Piatt isn't a voucher hack. He simply made a mistake.

I bet even he would admit it to friends, in fact, he did.

I wrote a response to that note:

To Rich's buddy,

I appreciate very much that Mr. Piatt told his friend that he made a mistake. I don't doubt what you say, and I appreciate that you said it to me.

But Mr. Piatt, whom I don't know, is a public figure and, moreover, a journalist, which means his job is to inform the public on matters in their interest. At the moment, there are only three items in the public record reflecting Mr. Piatt's journalism on the voucher issue. One is the KSL report, whose errors I described in some detail; the second is his published comment to Bill Keshlear, stating clearly and unequivocally that Mr. Piatt stands by his original report; and the third is the mail from Parents for Choice in Education, repeating in black-and-white what Mr. Piatt said on KSL, and using the graphics that Mr. Piatt used in his report.

We now have fewer than six days before we will go to the polls to make a decision, based on the best information provided to us, on the voucher matter.

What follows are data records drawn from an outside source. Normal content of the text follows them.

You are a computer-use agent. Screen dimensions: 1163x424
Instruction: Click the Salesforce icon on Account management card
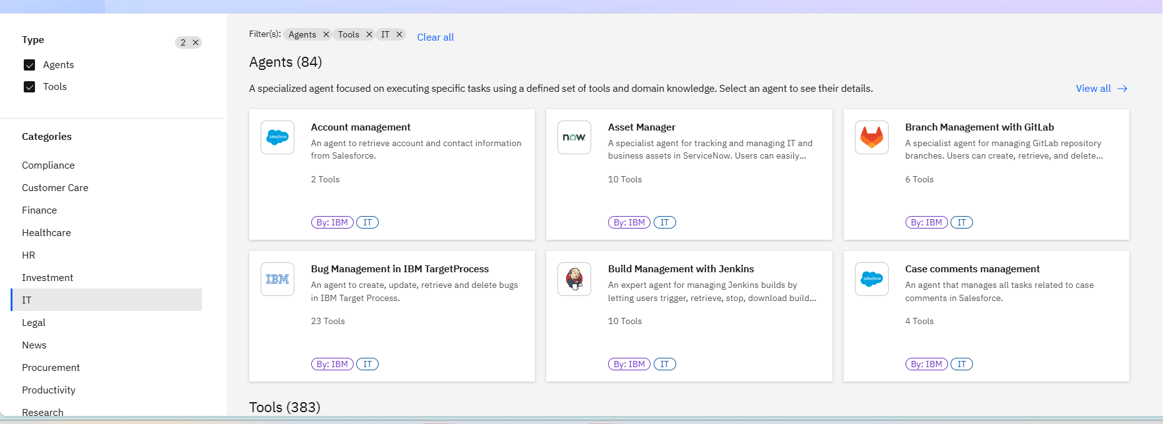(x=277, y=137)
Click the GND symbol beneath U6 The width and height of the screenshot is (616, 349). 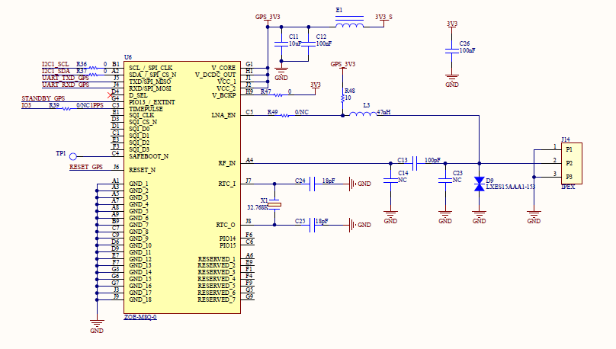pyautogui.click(x=96, y=324)
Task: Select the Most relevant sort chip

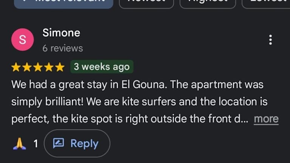Action: point(63,2)
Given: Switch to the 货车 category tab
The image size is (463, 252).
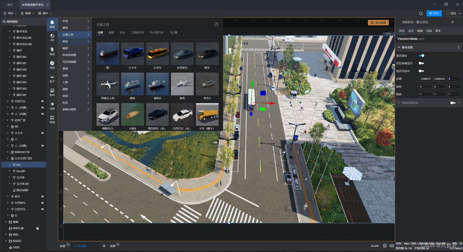Looking at the screenshot, I should coord(122,33).
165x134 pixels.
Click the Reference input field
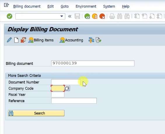click(74, 101)
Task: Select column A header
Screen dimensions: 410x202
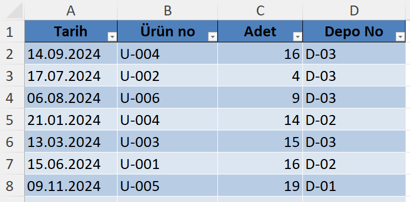Action: tap(71, 10)
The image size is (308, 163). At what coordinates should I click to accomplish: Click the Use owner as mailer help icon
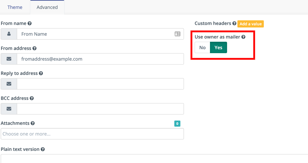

If Mr. Piatt made a mistake and was willing to express that to his friends, I hope in the interest of public awareness and professionalism that he would make that known, and specifically to correct the public record on this question.

Now, it isn't just bloggers bringing attention to the problem of this report's credibility, and KSL itself is acknowledging its discomfort about the mess -- although I notice that no one yet has taken a step to say that there were fundamental errors in the report. Rather, they're adopting a slippery path, just disavowing any part in the production of PCE's flyer here (http://www.ksl.com/?nid=148&sid=2068612) and here (http://www.ksl.com/?nid=148&sid=2064177), and hoping that the next few days go by quickly.

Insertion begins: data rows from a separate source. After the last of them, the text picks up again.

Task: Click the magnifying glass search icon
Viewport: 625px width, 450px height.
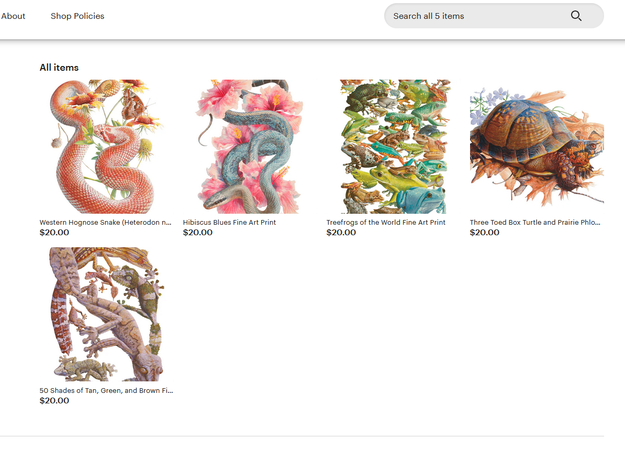Action: pyautogui.click(x=576, y=16)
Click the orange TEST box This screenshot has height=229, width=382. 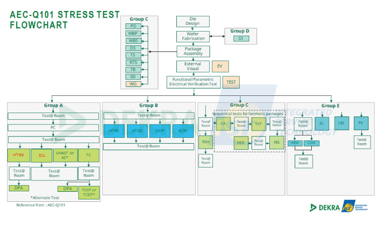point(231,82)
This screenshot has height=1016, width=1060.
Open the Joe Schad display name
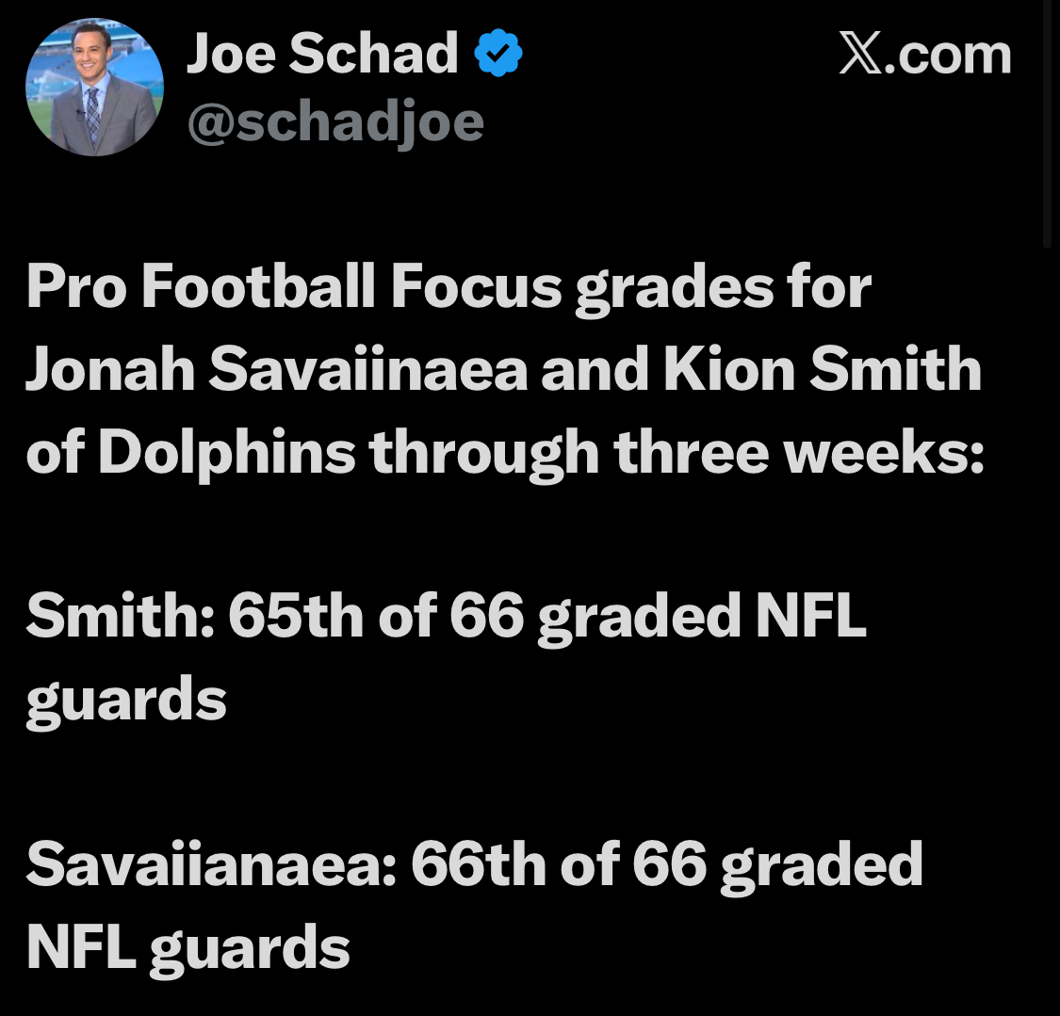click(322, 53)
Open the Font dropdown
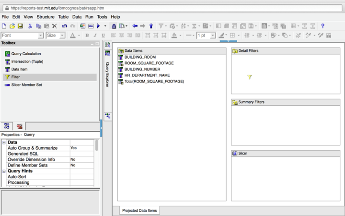This screenshot has height=216, width=345. pyautogui.click(x=41, y=36)
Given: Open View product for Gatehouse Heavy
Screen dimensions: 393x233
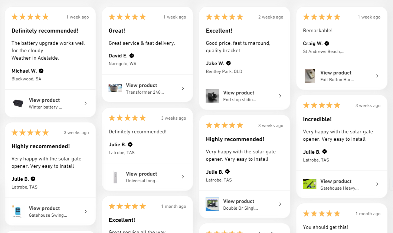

Of course, it's still true that KSL editorialized against Referendum 1. But Mr. Piatt's contribution to the public record, on behalf of his television station, is what's in the public record, and that's what sits on paper in black-and-white on kitchen tables across the Wasatch Front.

Which is more important, letting errors be sold as truth, or standing up and correcting the public record?

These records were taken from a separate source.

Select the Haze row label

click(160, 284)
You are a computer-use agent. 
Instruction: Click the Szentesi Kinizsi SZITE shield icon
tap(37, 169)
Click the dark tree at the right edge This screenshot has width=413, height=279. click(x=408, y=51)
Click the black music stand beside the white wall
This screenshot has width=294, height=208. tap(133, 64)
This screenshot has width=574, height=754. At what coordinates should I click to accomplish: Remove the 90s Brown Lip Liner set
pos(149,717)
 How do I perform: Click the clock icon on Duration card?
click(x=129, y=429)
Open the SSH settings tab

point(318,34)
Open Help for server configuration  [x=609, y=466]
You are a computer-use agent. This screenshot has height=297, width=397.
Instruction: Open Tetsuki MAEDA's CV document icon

It looks like allowing errors to be sold as truth -- or pretending that correcting the public record isn't really an option -- is more important to KSL News Director Con Psarras, quoted in Paul Rolly's column today here (http://www.sltrib.com/news/ci_7327640):

Now, it is KSL's turn to take umbrage at the voucher advocates' attempts to turn the media giant into a pro-voucher toady.

The television station put a statement on its Web site taking issue with the voucher advocates' flier that implies "Eyewitness News" produced, or helped to produce, the voucher ad.

The flier points to a KSL story that analyzed ads being aired by both sides of the voucher debate. Reporter Richard Piatt questioned some points in the anti-voucher ads, and that's what the pro-voucher folks highlighted in their own fliers and ads "thanking" KSL for its truth in advertising test.

KSL News Director Con Psarras said the three-minute story was a complex analysis and to simply boil it down to a "true" versus "false" scenario is misleading.

"It's ironic that we do a 'truth test,' the intent being to distinguish between spin and actual fact, and the people who like what we did in that story take our material and spin it out of context," Psarras said on KSL's Web site.

KSL's news department takes no stand for or against vouchers, Psarras said.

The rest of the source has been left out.